> [TEXT SEGMENT]:
Keeping supercomputers cool

Best listening experience is on Chrome, Firefox or Safari. Subscribe to Federal Drive’s daily audio interviews on Apple Podcasts or PodcastOne.

Talk about infrastructure. The National Nuclear Security Administration has completed what might be called five of the world’s largest refrigerators. They’ll eventually keep the chill on some mighty supercomputers to be constructed nearby. It’s all taking place at the Los Alamos National Laboratory. With more of what’s going on, the program manager for advanced simulation and computing, Jim Lujan, joined Federal Drive with Tom Temin.

Interview transcript:

Tom Temin: Mr. Lujan. Good to have you on.

Jim Lujan: Thank you. I appreciate the opportunity.

Tom Temin: Now this picture that I’m looking at, five gigantic air conditioners, tell us what you’ve done so far here. There was a ribbon cutting for it.

Jim Lujan: Right. Lisa Gordon-Hagerty came out and was able to do the ribbon cutting ceremony on our new cooling project. What you can see from outside of the building are five large evaporative cooling towers. This is the first step in taking water temperature and starting to cool it down. And that’s the external piece of the cooling system. The internal piece, unfortunately, which is not visible, is a significant amount of water pipes and pumps to move all of that water once it’s cooled into the competing facility. These pipes are massive 36 inch pipes, they’re moving tens of thousands of gallons of water every minute as part of this cooling effort.

Tom Temin: Sounds like a good place to hide some leftovers I guess if you’re working there every day. What are these designed to cool eventually.

Jim Lujan: So this cooling is for cooling down our new computer systems that are going to be coming in over the next several years. The first of the computing systems that will take advantage of this new cooling is Crossroads. And that’s slated to come in towards the end of calendar year 2021. When we invest money in this large scale infrastructure it’s to support not just one computer systems, but multiple computer systems. And these are all going to be exascale class systems. Our computer room to just kind of help you visualize is 43,000 square feet. It’s about a yard shy of a football field, one giant room full of computing systems. So once those computers are all kind of going at maximum capability, they use a lot of electricity, which in turn generates a lot of heat. And this cooling capability will help dissipate that heat for us.

> [ASSIGNMENT 1]:
Identify every line in the rows below that contains the string "pyautogui", treating case as significant, and copy each such line.

> [RECORDS FOR THE EXERCISE]:
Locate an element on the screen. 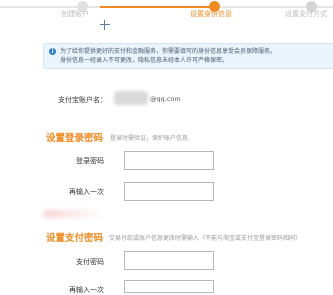  pay-password-title: 设置支付密码 is located at coordinates (75, 238).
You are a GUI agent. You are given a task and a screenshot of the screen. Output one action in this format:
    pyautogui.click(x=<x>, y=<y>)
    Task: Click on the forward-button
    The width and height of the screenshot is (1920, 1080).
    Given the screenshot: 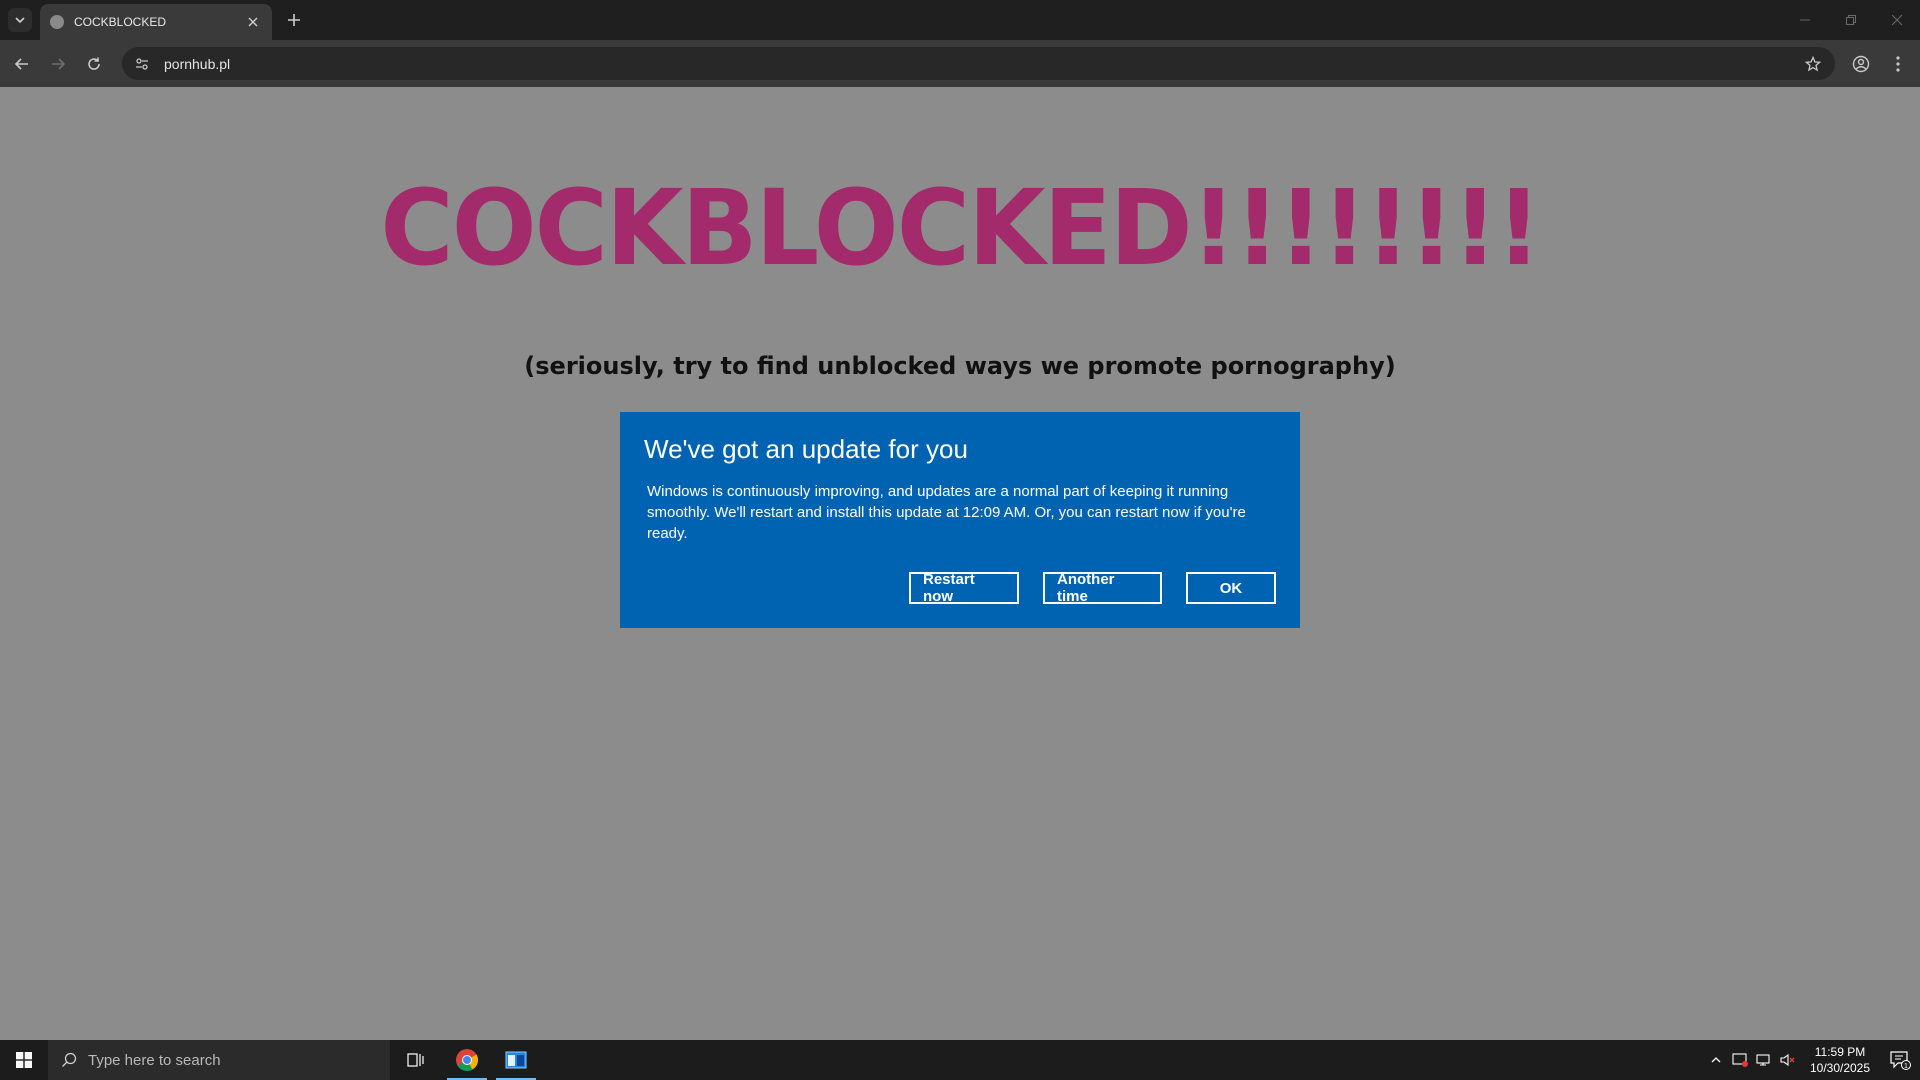 What is the action you would take?
    pyautogui.click(x=58, y=64)
    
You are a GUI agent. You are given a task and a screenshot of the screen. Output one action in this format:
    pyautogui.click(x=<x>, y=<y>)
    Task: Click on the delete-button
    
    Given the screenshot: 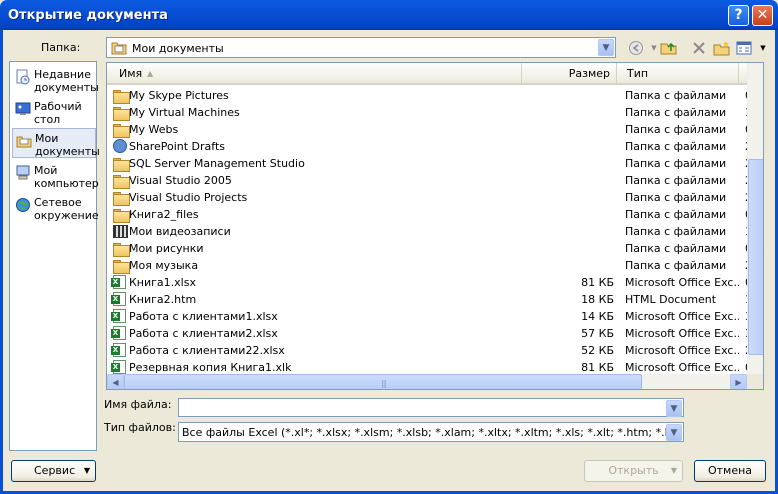 What is the action you would take?
    pyautogui.click(x=699, y=48)
    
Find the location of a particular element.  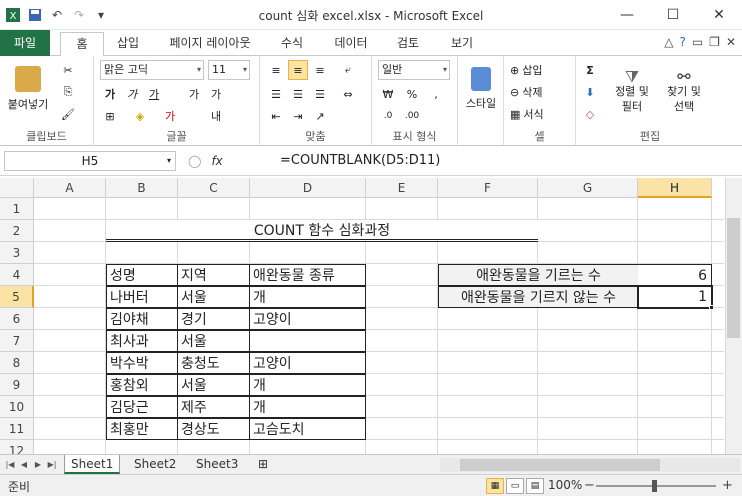

row-header: 11 is located at coordinates (17, 429).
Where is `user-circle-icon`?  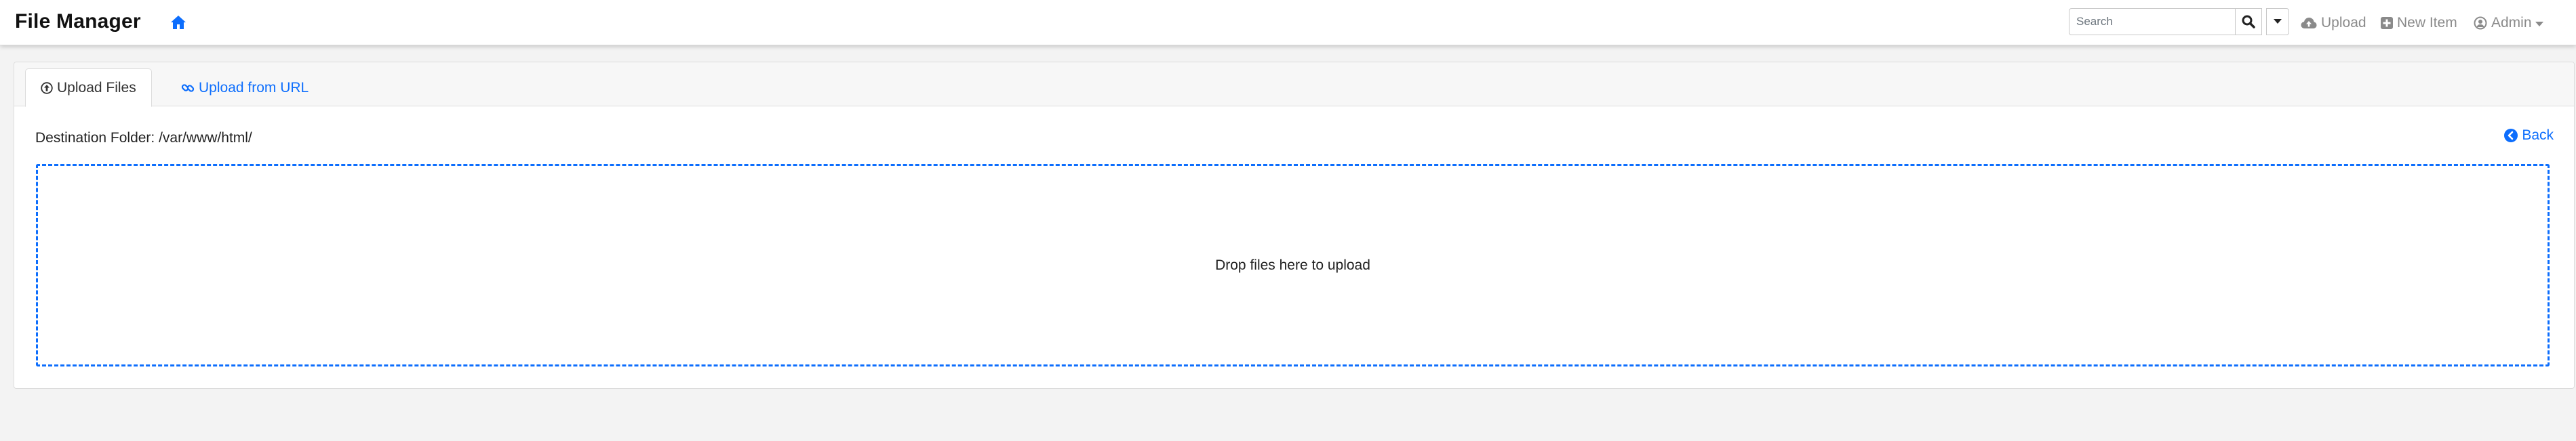 user-circle-icon is located at coordinates (2480, 23).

> [ASSIGNMENT 2]:
Answer these questions from the interview about supercomputer cooling:
(a) How many evaporative cooling towers can be seen from outside the building?
(b) How large are the pipes that move the cooled water?
(c) What is the first computing system that will use the new cooling?

> [RESULT 1]:
    pyautogui.click(x=<x>, y=<y>)
    pyautogui.click(x=58, y=64)
    pyautogui.click(x=<x>, y=<y>)
    pyautogui.click(x=699, y=48)

> [RESULT 2]:
(a) Five.
(b) 36 inches.
(c) Crossroads.